I wasn't sure whether to call this a bug or not. I tested the allow/white list function in the current alpha and instances that are not entered in the allowed box can still fetch users and posts by searching the URL. Instances that are not explicitly allowed should not be able to fetch anything from the instance.

I did not receive a follow request from the instance I tested with, so it seems that this functionality is currently only rejecting certain activities from instances that are not explicitly allowed.

Purpose

Using an allow list allows an admin to control access to their users and content, in its current state the functionality is not enforcing this. Authorized fetch would check for signatures and reject all GET requests from instances that are not explicitly allowed.

Do you want to implement this feature yourself?

• [ ] Yes, I will implement this by myself and send a pull request

[sneexy-boi]

From what I know, this is (although "experimental") added in Sharkey. That could probably be upstreamed to here.

[KisaragiEffective]

From what I know, this is (although "experimental") added in Sharkey. That could probably be upstreamed to here.

Could you point to the MR? I couldn't find one...

[belatedly]

Could you point to the MR? I couldn't find one...

Here's the original merge: https://activitypub.software/TransFem-org/Sharkey/-/commit/fd57c7e24caf936392440de3c063b5eaa9d588cb

These are enhancements/fixes: https://activitypub.software/TransFem-org/Sharkey/-/commit/4f2fa60a72d1613ddaa315570d5754f7b54a2ac3 and https://activitypub.software/TransFem-org/Sharkey/-/commit/94fee180b92af2ff8751173d939297d584ea5244

[temtemy]

There are cases where allowlist without authorized fetch still make sense. For example, an allowlist can be used as a last-ditch defense against spam, if all others (like filtering with "prohibited words") fail. But in that case the admin still doesn't want to completely shut itself off from other instances not part of the allowlist.

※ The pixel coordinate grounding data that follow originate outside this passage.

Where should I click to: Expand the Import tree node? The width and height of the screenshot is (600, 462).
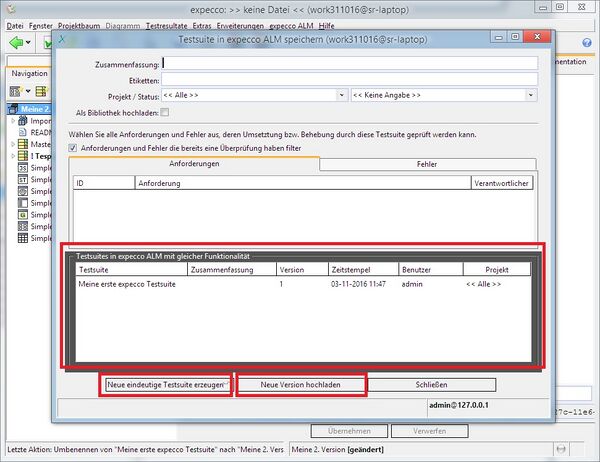click(10, 121)
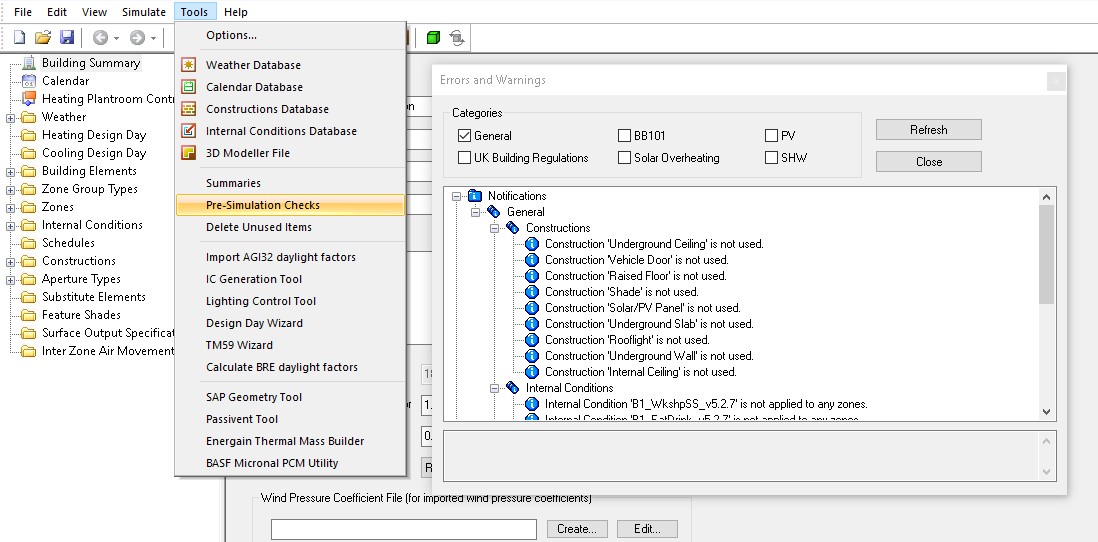
Task: Click the Open folder toolbar icon
Action: tap(43, 38)
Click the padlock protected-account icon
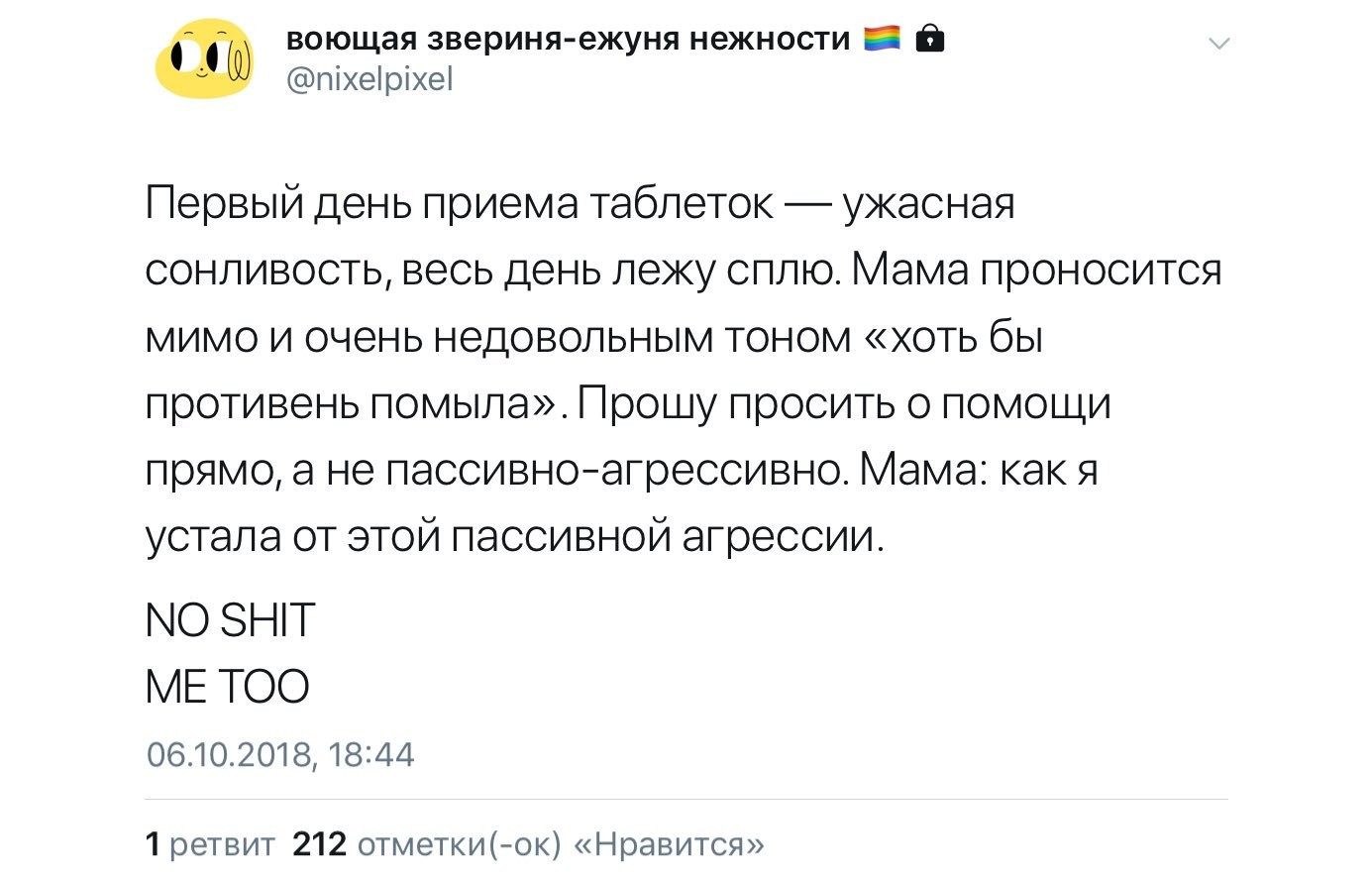 tap(929, 40)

In fact it would be nice if the allowlist's behavior can be adjusted, like whether it should only block all incoming messages or also suspend all delivery of activities to servers outside the list.

[temtemy]

Oh and maybe an allowlist where the Misskey will only deliver activities could be useful too... Being able to only deliver activities to the relays you've subscribed to would lessen a lot of network pushing I'd imagine.